Ovid has asked for the wisdom of the Perl Monks concerning the following question:

In trying to parse some very simple, but large XML files, I've found that XML::Simple hangs. The following example demonstrates the problem:

#!/usr/bin/perl use warnings; use strict; use XML::Simple qw/XMLin/; my $file = shift || die "Must supply xml file"; open FH, '<', $file or die "Cannot open $file for reading: $!"; my $document = do { local $/; <FH> }; XMLin($document);

You can down load a compressed (6.2 Meg) version of the XML that causes this to choke. The XML itself is rather simple. It's a huge base64 encoded mp3 that is causing problems. As near as I can tell, the actual problem is an infinite loop in XML::Parser::Style::Tree.

XML::Simple is the latest version and expat is 1.95.5.

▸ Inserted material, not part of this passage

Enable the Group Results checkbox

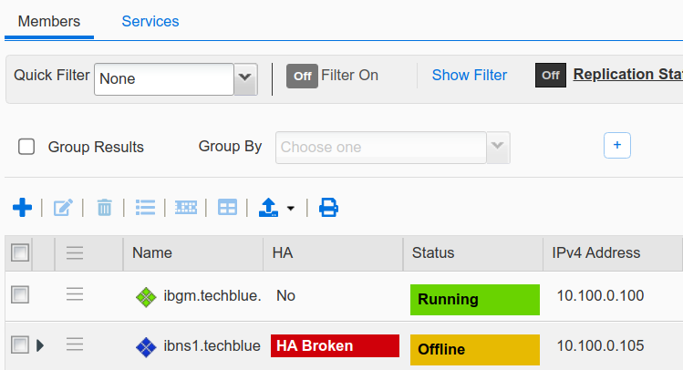point(27,147)
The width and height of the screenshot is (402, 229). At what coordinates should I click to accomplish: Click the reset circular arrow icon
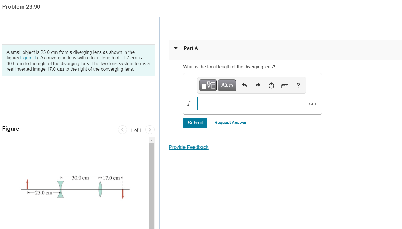coord(271,85)
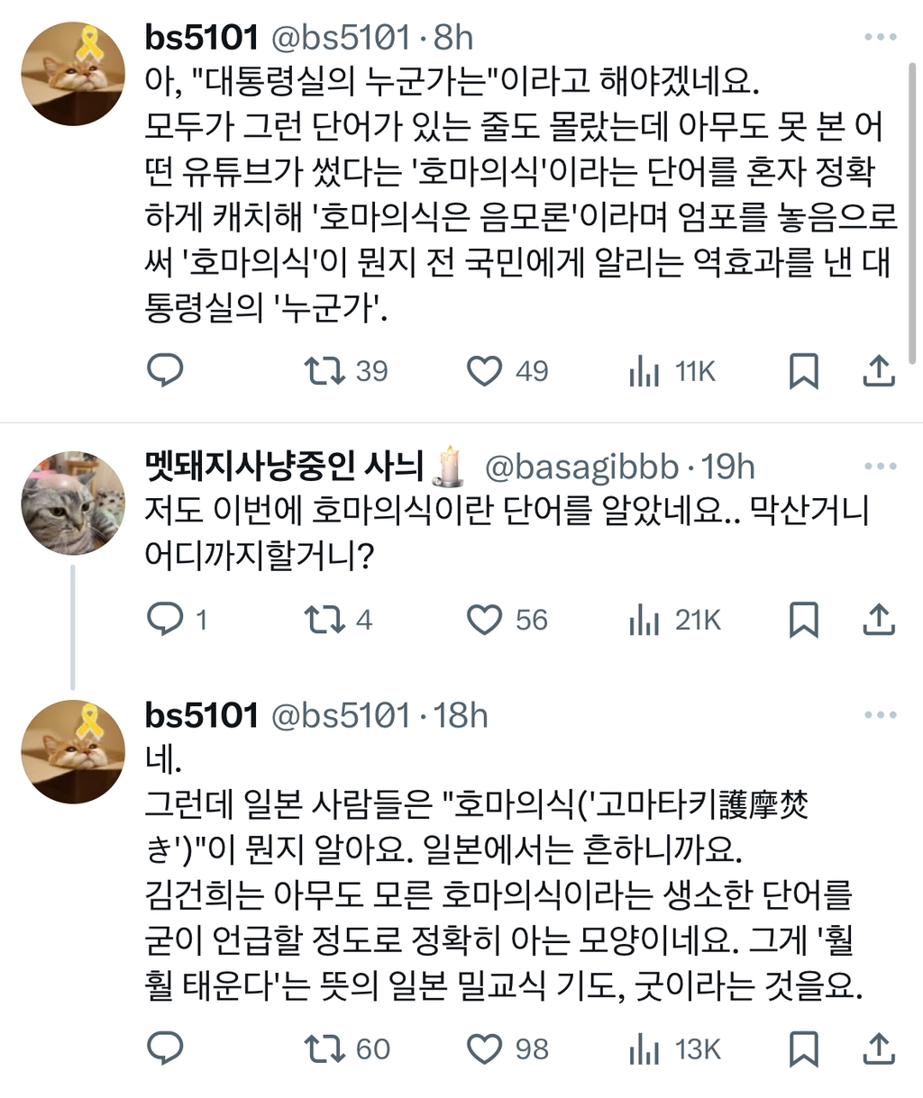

Anyone seen this problem before? (Wrapping the base64 encoded data in a CDATA section has no effect).

Cheers,
Ovid

New address of my CGI Course.

Replies are listed 'Best First'.
Re: XML::Simple hangs
by mifflin (Curate) on Jun 04, 2005 at 06:50 UTC
    I get the same XML::Simple behavior as you. I got tired of waiting for the program to end and broke it. That put my machine into a wierd state and I was forced to reboot. (damn win2k).
    I then wrote a little XML::SAX routine to see what was happening (see below). Doesn't XML::Simple and XML::SAX both use XML::Parser under the hood? Anyways, I appears that once it gets to the data element the character sub gets called once for each line of data, 76 chars, and then once again for each newline. This continues for some time, but it does finish with the data element containing 8786162 chars.
    use strict; use warnings; use XML::SAX; my $h = Handler->new(); my $p = XML::SAX::ParserFactory->parser(Handler => $h) or die "Unable to get XML SAX parser object"; $p->parse_uri("10.xml"); BEGIN { package Handler; sub new { my $class = shift; bless({chars => ''}, ref $class || $class); } sub start_element { my ($this, $data) = @_; $this->{chars} = ''; print "start $data->{Name}\n"; } sub end_element { my ($this, $data) = @_; print "end $data->{Name} = ", length($this->{chars}), "\n"; $this->{chars} = ''; } sub characters { my ($this, $data) = @_; my $chars = $data->{Data}; $this->{chars} .= $chars; print "characters ",length($chars),"\n"; } }
    Here's a sample of the output...
Re: XML::Simple hangs
by grantm (Parson) on Jun 05, 2005 at 05:13 UTC

    'Hang' is such an ugly word :-) On my Athlon 2600 laptop it took nearly 2 hours to complete, but it did eventually finish.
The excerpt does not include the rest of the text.